In its 47th summer presentation, Madison Savoyards again mounts a Gilbert and Sullivan production of professional quality. Notably so, too, in perhaps the richest, both musically and dramatically, of the 13 G & S collaborations, The Yeomen of the Guard. The mix of typical comedy with uncharacteristic pathos gives this work uniquely "operatic" substance among the G & S operettas.

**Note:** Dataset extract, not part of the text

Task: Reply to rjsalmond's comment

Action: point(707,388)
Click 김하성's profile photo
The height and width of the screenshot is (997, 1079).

Despite some weak singing in the lesser roles, the major ones are done with consistent flair by the kind of gifted young singers Savoyards has fostered. Tenor Ryan McEldowney is a vocally trim and dramatically agile Colonel Fairfax, the condemned hero whose secret marriage of convenience, and then escape from the Tower of London, drive the sophisticated plot. He is more than matched by the current Savoyards diva, dazzling soprano Catherine Schweitzer, as Elsie Maynard, secretly married and then wooed by her disguised husband.

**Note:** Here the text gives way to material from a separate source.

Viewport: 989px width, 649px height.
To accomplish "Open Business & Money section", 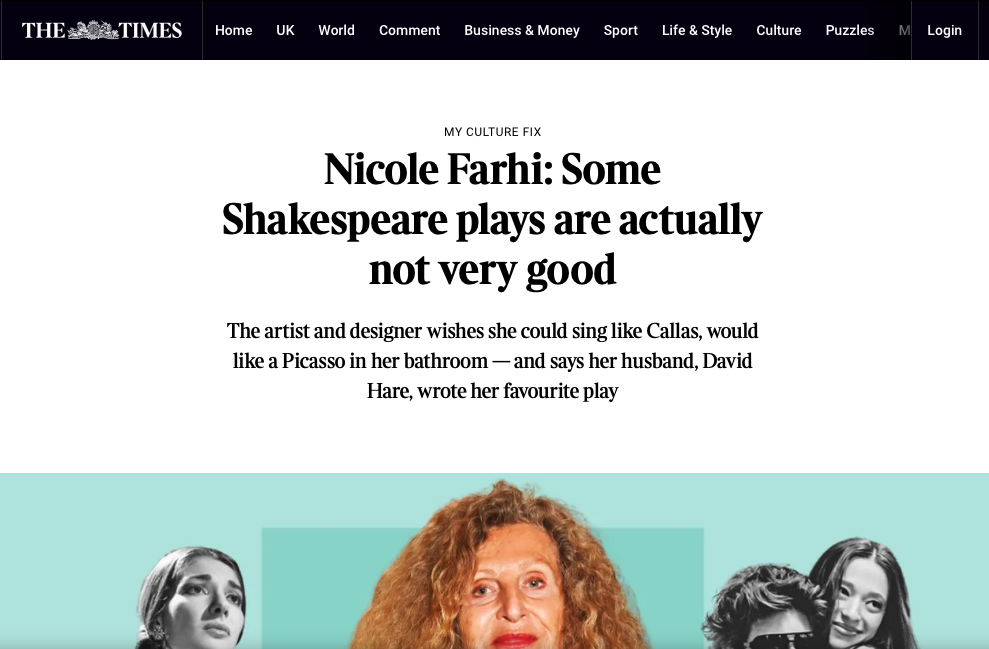I will (x=522, y=30).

Donavon Armbruster, last year's Ko-Ko in The Mikado, is truly professional as jester Jack Point, the funnyman whose fate is no longer a joke but a veritable tragedy. As Phoebe Meryll, Sarah Z. Johnson is a vividly flirtatious character despite a destiny etched in frustration and unhappy ambiguity. The mate she must accept, the jailor Wilfred Shadbolt, becomes more a manly bumpkin than sinister clod, as vigorously sung and acted by the strapping Daniel Graupner.
As Phoebe's father, Sergeant Meryll, Governor Harris uses fine vocal resources with good comic sense, though his diction in dialogue is sometimes rushed. The stereotypical love-starved contralto character who wins him, Dame Carruthers, is made more charming than formidable by Leigh Akin.
The extra choral demands of this score are well met. Conductor Michael Alexander gives lively direction, though I found his tempo for the quartet, "When a wooer," rather too fast for proper musical effect. But credit is due him for reviving two solo numbers in Act I left out of the official edition and most performances, one each for Shadbolt and Meryll.
Karen Brown-Larimore's 16th-century costumes are wonderfully rich. And set designer Michele M. Fields splendidly captures the ominous and bloodthirsty presence of the Tower of London as itself a protagonist in the drama.
Between them, stage director Joan Brooks and movement choreographer Terry Kiss Frank create a lively and witty spectacle. I confess I missed the allusion to Schubertian spinning in Phoebe's opening solo, I found some of the chorus-line treatment of the massed Yeomen a bit cheap, and I deplored the mistake of making the beautiful Act II madrigal-quartet too simply comic.
Quibbles aside, though, this is another dazzling and absorbing production of highest Savoyards quality.
Editor's note: The performance John Barker attended was conducted by assistant music director Grant Harville.